Iris, is my understanding on track? I may see one of the panelists at an affair tomorrow night and so might be able to talk further with him.
Anonymous
Posted: Tuesday, January 17, 2012 5:40 PM
Originally posted by: Iris L.

Mimi, your understanding IS right on track.

If you read this post in time, ask the psychologist why CBT isn't use more in early stage patients to help them cope with their diagnosis?

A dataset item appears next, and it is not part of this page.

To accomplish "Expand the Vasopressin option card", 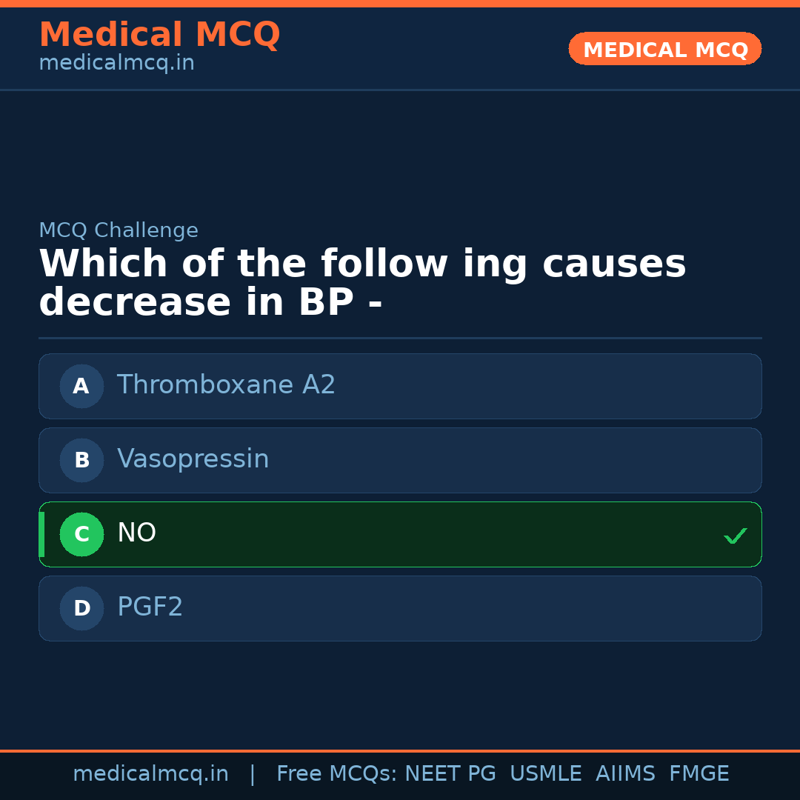I will 400,460.
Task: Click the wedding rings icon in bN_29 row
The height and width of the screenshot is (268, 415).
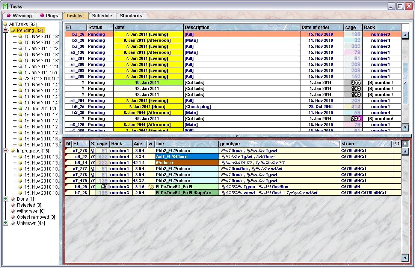Action: [151, 187]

What's the status of dementia syndrome of depression? Is this reversible or not? How is the best way to treat it?

Iris L.
Anonymous
Posted: Tuesday, January 17, 2012 5:40 PM
Originally posted by: Iris L.

Clave, by the time the psychiatrist offered ECT, there should be many more signs of intractable depression, persistent vegetative state (not wanting to move or eat), and suicidal ideation or threats. ECT is for extreme cases. It's a way of jump-starting the brain out of the depths of depression. It doesn't cure depression, the patient is not in the deep, deep depression anymore. I've seen it work before.

Iris L.
Anonymous
Posted: Tuesday, January 17, 2012 5:40 PM
Originally posted by: clave

Yes, I recall a psychiatrist making the claim in a documentary on depression that "ECT is still the single, most effective treatment for severe depression." Ironically, there is no specific scientific understanding of why it works, only speculation.
Anonymous
Posted: Tuesday, January 17, 2012 5:40 PM
Originally posted by: Iris L.

That's okay, Mimi. Did you enjoy yourself at the reception? What was the topic? Was any new information introduced?

Iris L.
Anonymous
Posted: Tuesday, January 17, 2012 5:40 PM
Originally posted by: Mimi S.

iris, Sorry but neither of the people of the panel were at the reception.
I think there was an association for that profession. You could try googling.
Anonymous
Posted: Tuesday, January 17, 2012 5:40 PM
Originally posted by: Mimi S.

Actually, it was a reception to introduce PA new CEO to the area community.